# SoundOnBoard->5.1-Sound-Karte->KEIN SOUND MEHR



## Mr.Mista (1. Februar 2003)

Hi Leute...

hab mir ne 5.1-Sound karte bestellt und die bei mir eingebaut.
Hab zuerst den mitgelieferten Treiber installiert und momentan nen neuen ausm Internet.

Davor hatte ich immer meine OnBoard-Soundkarte (AC97) benutzt die jetzt aber im BIOS ausgeschalten.
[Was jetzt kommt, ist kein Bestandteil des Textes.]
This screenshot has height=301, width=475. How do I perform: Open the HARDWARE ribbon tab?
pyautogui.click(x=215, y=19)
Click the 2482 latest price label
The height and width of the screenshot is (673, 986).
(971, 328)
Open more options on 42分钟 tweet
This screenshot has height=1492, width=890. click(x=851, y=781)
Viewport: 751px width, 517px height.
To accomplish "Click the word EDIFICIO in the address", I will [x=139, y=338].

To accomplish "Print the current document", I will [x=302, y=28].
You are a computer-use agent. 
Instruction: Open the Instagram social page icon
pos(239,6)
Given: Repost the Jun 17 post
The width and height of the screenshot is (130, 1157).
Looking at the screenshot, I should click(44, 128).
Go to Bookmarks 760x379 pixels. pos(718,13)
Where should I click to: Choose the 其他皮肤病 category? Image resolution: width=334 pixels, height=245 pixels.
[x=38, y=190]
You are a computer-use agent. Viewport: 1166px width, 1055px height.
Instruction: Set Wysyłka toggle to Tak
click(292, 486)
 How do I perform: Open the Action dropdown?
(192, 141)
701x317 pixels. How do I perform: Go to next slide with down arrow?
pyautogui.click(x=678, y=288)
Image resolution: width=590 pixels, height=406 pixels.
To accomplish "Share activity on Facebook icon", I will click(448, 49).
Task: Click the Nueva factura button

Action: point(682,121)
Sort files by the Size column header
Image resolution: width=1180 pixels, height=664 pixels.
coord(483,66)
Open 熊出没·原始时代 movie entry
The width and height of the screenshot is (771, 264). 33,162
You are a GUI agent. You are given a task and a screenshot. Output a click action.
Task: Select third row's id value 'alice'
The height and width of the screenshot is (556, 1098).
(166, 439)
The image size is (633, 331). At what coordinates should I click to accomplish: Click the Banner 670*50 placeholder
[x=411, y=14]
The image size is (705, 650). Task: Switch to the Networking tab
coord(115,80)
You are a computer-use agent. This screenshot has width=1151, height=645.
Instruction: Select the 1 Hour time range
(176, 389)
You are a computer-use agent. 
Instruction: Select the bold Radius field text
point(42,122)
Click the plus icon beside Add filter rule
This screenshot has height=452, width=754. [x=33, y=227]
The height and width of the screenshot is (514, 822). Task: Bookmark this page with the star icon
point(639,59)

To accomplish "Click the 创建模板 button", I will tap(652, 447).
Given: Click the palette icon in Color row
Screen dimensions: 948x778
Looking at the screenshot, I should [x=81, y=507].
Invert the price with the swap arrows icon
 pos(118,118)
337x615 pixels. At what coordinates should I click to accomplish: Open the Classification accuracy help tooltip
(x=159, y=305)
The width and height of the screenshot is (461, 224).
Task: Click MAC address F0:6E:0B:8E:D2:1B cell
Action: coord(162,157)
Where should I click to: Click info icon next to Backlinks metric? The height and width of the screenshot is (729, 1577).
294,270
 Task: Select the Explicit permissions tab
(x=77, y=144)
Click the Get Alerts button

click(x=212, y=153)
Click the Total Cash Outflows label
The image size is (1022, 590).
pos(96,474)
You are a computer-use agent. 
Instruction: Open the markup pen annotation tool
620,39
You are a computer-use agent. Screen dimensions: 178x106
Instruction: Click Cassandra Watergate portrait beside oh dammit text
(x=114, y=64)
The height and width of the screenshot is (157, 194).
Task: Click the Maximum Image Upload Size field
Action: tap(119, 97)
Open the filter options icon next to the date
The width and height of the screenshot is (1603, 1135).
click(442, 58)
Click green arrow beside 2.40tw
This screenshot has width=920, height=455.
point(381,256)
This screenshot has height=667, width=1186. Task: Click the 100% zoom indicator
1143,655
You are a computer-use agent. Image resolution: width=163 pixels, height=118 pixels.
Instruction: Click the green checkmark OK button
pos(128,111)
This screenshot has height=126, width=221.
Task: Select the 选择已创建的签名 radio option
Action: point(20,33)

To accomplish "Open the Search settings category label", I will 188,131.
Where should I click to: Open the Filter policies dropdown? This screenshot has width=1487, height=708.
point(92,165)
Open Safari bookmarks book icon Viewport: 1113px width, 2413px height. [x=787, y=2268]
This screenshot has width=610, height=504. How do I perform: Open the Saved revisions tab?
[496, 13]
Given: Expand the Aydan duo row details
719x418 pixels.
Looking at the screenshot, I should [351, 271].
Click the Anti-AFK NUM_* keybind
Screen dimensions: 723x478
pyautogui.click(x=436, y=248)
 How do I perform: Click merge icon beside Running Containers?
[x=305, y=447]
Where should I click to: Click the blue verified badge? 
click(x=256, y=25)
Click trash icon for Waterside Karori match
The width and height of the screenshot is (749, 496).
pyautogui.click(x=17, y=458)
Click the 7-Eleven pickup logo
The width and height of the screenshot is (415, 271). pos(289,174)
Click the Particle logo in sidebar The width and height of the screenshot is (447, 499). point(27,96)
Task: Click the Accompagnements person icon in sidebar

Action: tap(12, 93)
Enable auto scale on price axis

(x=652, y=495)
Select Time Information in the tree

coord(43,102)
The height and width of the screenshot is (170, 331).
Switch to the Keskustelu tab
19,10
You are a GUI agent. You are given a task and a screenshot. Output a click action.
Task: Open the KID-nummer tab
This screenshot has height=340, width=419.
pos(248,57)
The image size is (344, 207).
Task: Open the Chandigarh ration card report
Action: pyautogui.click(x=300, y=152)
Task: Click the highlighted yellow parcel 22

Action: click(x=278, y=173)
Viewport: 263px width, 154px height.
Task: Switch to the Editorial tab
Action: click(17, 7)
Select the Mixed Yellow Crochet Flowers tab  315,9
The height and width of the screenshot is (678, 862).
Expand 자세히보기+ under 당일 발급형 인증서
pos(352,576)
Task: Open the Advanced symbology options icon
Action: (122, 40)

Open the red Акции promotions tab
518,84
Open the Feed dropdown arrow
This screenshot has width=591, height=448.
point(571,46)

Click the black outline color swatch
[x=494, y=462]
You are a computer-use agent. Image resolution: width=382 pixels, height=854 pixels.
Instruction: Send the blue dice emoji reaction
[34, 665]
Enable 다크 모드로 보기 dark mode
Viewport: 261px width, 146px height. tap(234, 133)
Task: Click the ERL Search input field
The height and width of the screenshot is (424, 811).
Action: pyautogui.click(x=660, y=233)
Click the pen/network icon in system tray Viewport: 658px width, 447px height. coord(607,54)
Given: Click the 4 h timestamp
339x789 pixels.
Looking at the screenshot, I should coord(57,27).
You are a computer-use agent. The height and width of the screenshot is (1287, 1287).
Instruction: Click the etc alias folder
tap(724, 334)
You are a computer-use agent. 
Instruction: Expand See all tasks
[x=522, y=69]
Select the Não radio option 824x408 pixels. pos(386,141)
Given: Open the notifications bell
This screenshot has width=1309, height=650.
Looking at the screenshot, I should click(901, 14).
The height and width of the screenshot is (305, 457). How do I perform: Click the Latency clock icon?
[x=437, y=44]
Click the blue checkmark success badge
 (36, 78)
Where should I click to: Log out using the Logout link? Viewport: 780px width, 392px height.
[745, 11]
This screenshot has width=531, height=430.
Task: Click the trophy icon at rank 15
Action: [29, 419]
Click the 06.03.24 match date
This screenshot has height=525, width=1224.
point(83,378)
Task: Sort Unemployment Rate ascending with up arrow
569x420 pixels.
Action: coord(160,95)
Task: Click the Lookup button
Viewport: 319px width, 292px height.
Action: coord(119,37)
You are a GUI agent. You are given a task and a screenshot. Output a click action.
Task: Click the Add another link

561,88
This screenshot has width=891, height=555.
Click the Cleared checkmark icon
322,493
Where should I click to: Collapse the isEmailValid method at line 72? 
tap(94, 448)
ICH BEKOMM ABER KEINEN SOUND... Problembehandlung in windows durchgemacht (bringt mir nie was  ) und Treiber und so alles mehrfach neu installiert.
Wenn ich Sound in Winamp abspiele hüpfen die balken zwar schön hoch und runter aber es zeigt mir nicht an, dass die Zeit vorwärts geht (eigenartig). Im MediaPlayer is die Visualisierung Ruckelhaft.

Im Gerätemanager gibts keinerlei Probleme, Treiber XP-Kompatibel, Karte als Standard eingestellt und für 2 Speaker eingerichtet (Kabel im richtigen Stecker, hab leider noch keine 5.1-Boxen).

Es kommt wirklich KEINERLEI Sound :error: 

Büüde helft mir ;((


----------



## Mr.Mista (2. Februar 2003)

Aha..hmmm

Nach ZAHLREICHEN fehlversuchen hab ich einfach mal probiert die Karte in nen anderen Slot zu stecken...und tadaaa...

Heidefetz..SOwas banales...
Die Zeit hätt man sich echt sparen können. Woran es jetzt GENAU lag weiss ich aber immer noch nich... 

Man sieht sich...

MrMista


----------